Regulatory helix deletion in glutamate decarboxylase reduces GABA and enhances Agrobacterium-mediated transient expression in lettuce.

Abstract

Gamma-aminobutyric acid (GABA) is a metabolite involved in plant growth and stress responses, with its synthesis regulated by glutamate decarboxylase (GAD). Plant GAD enzymes have an autoinhibitory α-helix at the C-terminus, which calmodulin (CaM) binding typically relieves. Eliminating this C-terminal motif usually increases GABA levels in crops. In this case study, we generated a CRISPR/Cas9-edited lettuce line with a 14-amino acid deletion in the C-terminal helix of LsGAD2, the isozyme primarily expressed in most tissues.

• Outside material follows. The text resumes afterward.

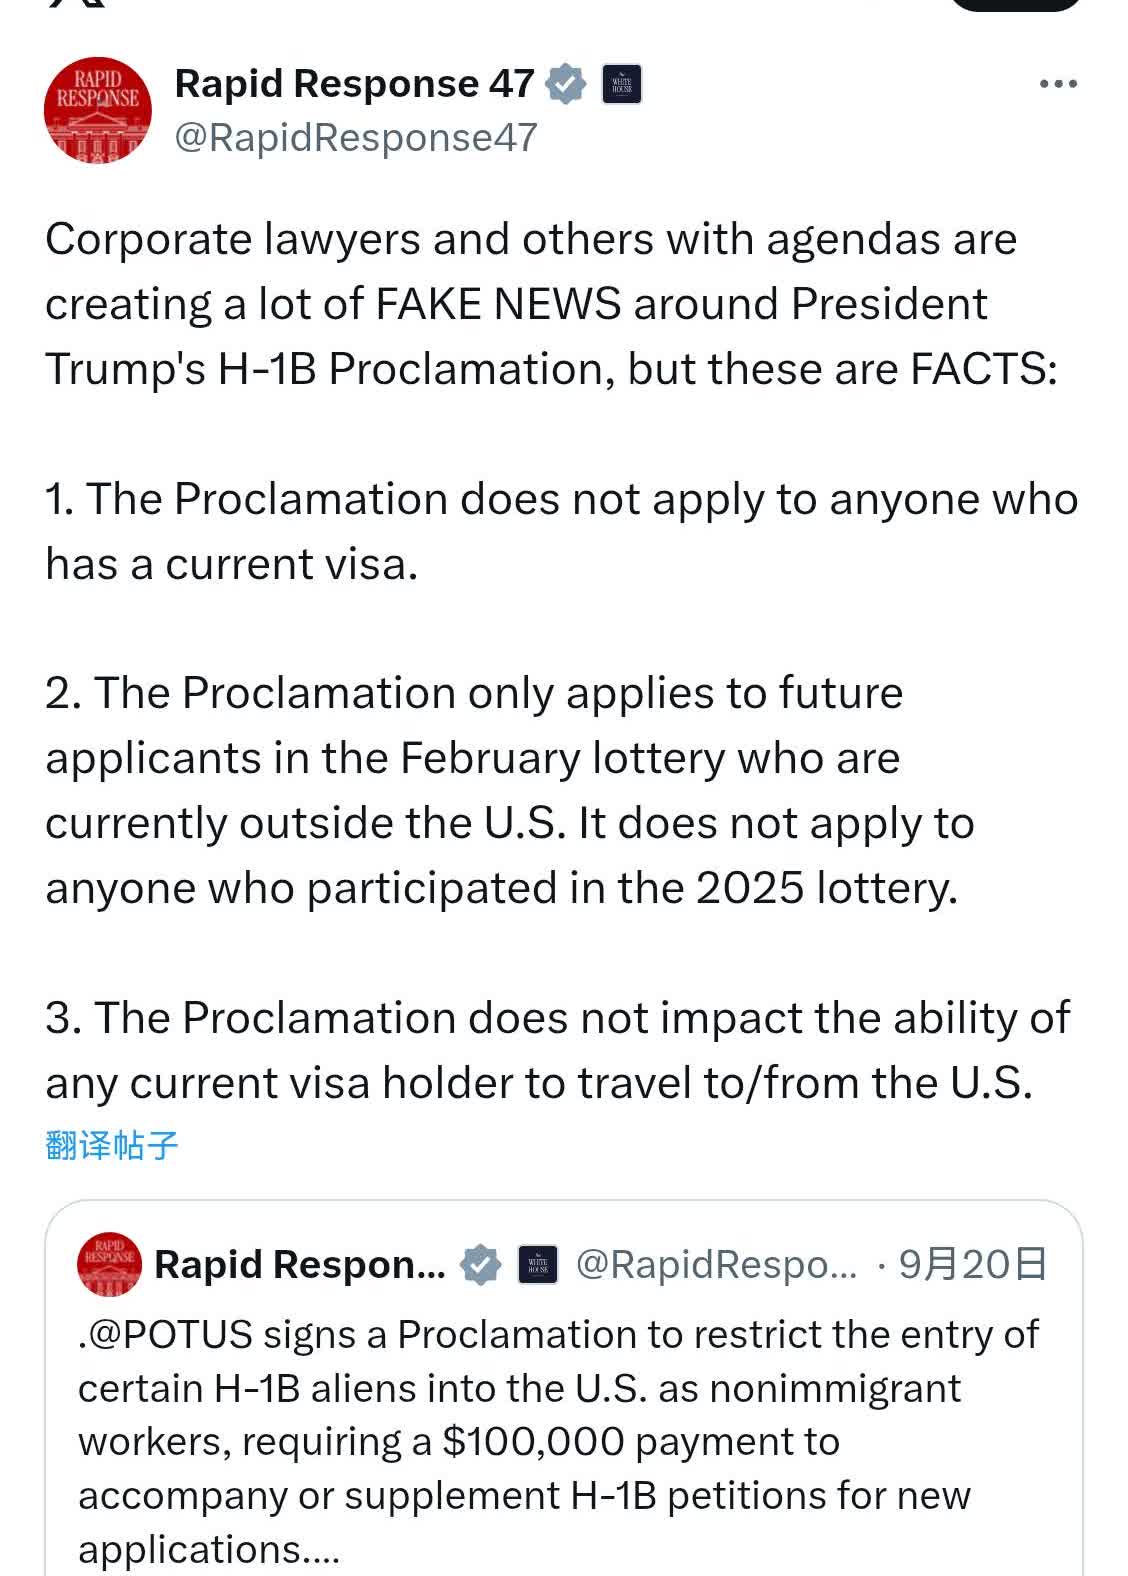1128x1576 pixels.
Task: Open the three-dot more options menu
Action: click(1058, 84)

This targeted truncation removes CaM-binding residues while retaining the key Lys cluster (Lys489, Lys490, Lys491) responsible for autoinhibition, resulting in a significant reduction in GABA content without affecting growth. The LsGAD1/2-ΔC line showed a transcriptomic profile resembling stress responses in the wildtype under unstressed conditions. Reduced GABA levels appeared to upregulate genes involved in stress perception, signalling, and defense-related metabolic and hormonal changes, potentially mediated by WRKY-family transcription factors. Likely due to lower GABA levels and altered defense responses, LsGAD1/2-ΔC plants showed increased Agrobacterium-mediated transient expression of β-glucuronidase. Overall, our study suggests that targeted genetic manipulation of the C-terminal helix of GAD enzymes can reduce GABA levels while enhancing transformation efficiency in lettuce, thus presenting a means for engineering for such purposes.